Wednesday 21 December 2011

Aprendizaje de la desilusión I

Emanciparme, emanciparme y volver a emanciparme cada día de mí mismo. Hacer el idiota cada día de una nueva manera, así de sopetón y sin miramientos, ajeno, enajenado, alienado. Sentirme pasajero de una nave solitaria donde no hace más frío ni tampoco lo otro.

Me cuento estas cosas mientras me meso la barba y reflexiono sobre el significado de tal acción: qué bien sentirse extranjero, me repito. Por un par de días tengo la sensación de no conocer ahora a nadie en esta ciudad. A nadie excepto a un par de tarados tan alienados como yo. Hoy es día de celebrarlo con la altisonancia que merece la ocasión: somos una casta aunque nos digan descastados. Sí, nos gustan las grandilocuencias, el mesianismo liliputiense: Nuestra Verdad, tan pequeña y sin embargo tan propia, tan inventada como el resto de verdades, solo que por fin es la nuestra. El último refugio de unos seres que reivindican su legítima cuota de paranoia, de esquizofrenia, de desdoblamiento de personalidad, de rarismo, de resentimiento y otras palabras prohibidas en los apartamentos y duplex de obra nueva. Solo tenemos un enemigo y ese es nuestro super ego: los deberes, las monjas, el obispo Hurtado, la Costumbre. Lo decimos alto y claro: somos igual de vulgares que el resto, igual de mediocres. Pero, ojo, nos queda el orgullo secreto de creernos independientes.

- Todo es mentira.

-¿Todo es mentira?

Todo solo puede ser todo, no jodamos la marrana. Hemos deseado con lascivia ser buenos y compasivos y para ello no hemos dudado en cometer las mayores atrocidades contra nuestra naturaleza y nuestra bendita indignidad. Hemos querido comprender a los demás y que los demás nos comprendan. Ahí es nada. Ha llegado el momento de desilusionarse, de dejar de comprar lotería, de dejar de comerciar con unos dioses indignos de ese nombre y amarranos los machos para lidiar con esta manada de cornudos.
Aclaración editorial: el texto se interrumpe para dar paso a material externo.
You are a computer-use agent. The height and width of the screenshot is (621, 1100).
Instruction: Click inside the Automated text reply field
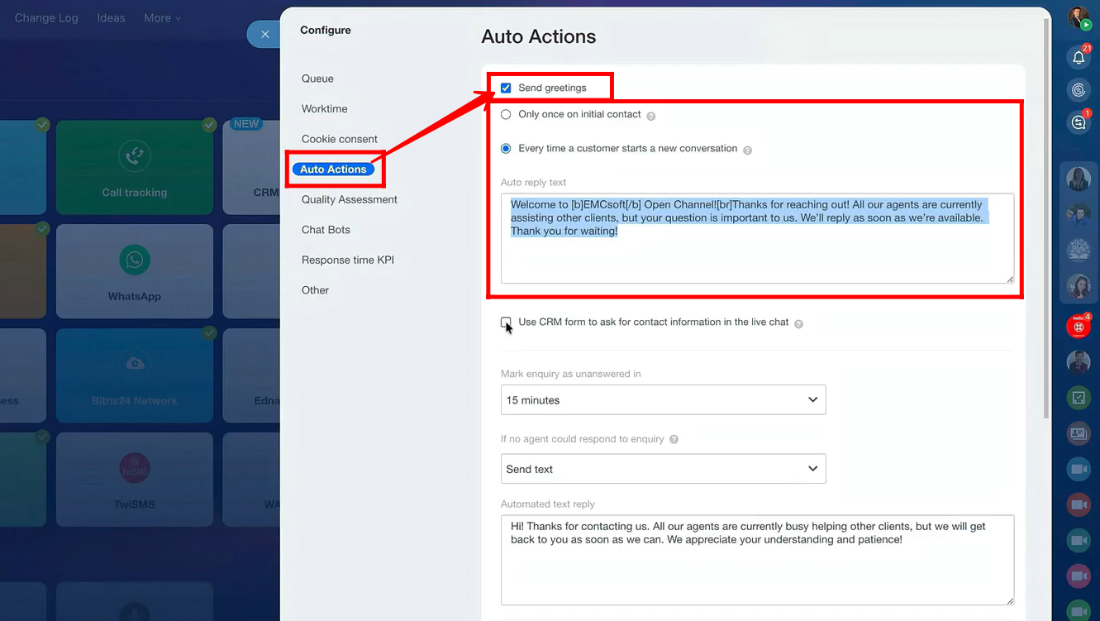pos(756,571)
No merece la pena volver a explicarlo pero insisto: con los años yo me fui construyendo mi propia fantasía. Ahora había vuelto a mi remota capital de provincia de mi remoto país como un héroe de mierda. Como un cornudo. Ni más ni menos que como cuando aún era miembro de la manada y me fui. Un perdedor que se fue en busca del vellocino y volvió con las manos vacías. Siempre había tenido gusto por la tragedia y, según los cánones clásicos (y mi propia urgencia) era el momento ideal para escenificarla. Me gustaría haber vuelto hecho un hombre, como Brad Pitt cuando vuelve cabalgando caballos por decenas, con melena al viento y la sabiduría impregnada en el rostro. En lugar de eso, cada vez que miraba al espejo buscando a Brad, encontraba a un niño esforzándose por parecer mayor. La gran pantomima de mi vida ha consistido siempre en quererme parecer a esa imagen de mí que me persigue desde que tengo uso de razón. Ese Pitt murciano. Mis aspiraciones pre-terrenales, esa idea originada en los confines del cosmos que me había escogido por puro capricho, mi relación con lo sublime (cosa natural entre la primera y la segunda dentición según me he enterado) se consolidó tanto en mi ser que llegó a doblegar los impulsos creativos de la adolescencia.